### [TASK DIRECTIONS]
Extract every line of the material below and reproduce it faithfully.

+ + + + + + +

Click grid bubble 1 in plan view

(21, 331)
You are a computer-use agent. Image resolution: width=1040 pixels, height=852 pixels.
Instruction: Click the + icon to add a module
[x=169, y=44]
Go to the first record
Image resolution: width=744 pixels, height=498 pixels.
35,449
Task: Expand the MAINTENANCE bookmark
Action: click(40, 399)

+ + + + + + +

### [EXERCISE OUTPUT]
Click grid bubble 1 in plan view

(21, 331)
You are a computer-use agent. Image resolution: width=1040 pixels, height=852 pixels.
Instruction: Click the + icon to add a module
[x=169, y=44]
Go to the first record
Image resolution: width=744 pixels, height=498 pixels.
35,449
Task: Expand the MAINTENANCE bookmark
Action: click(40, 399)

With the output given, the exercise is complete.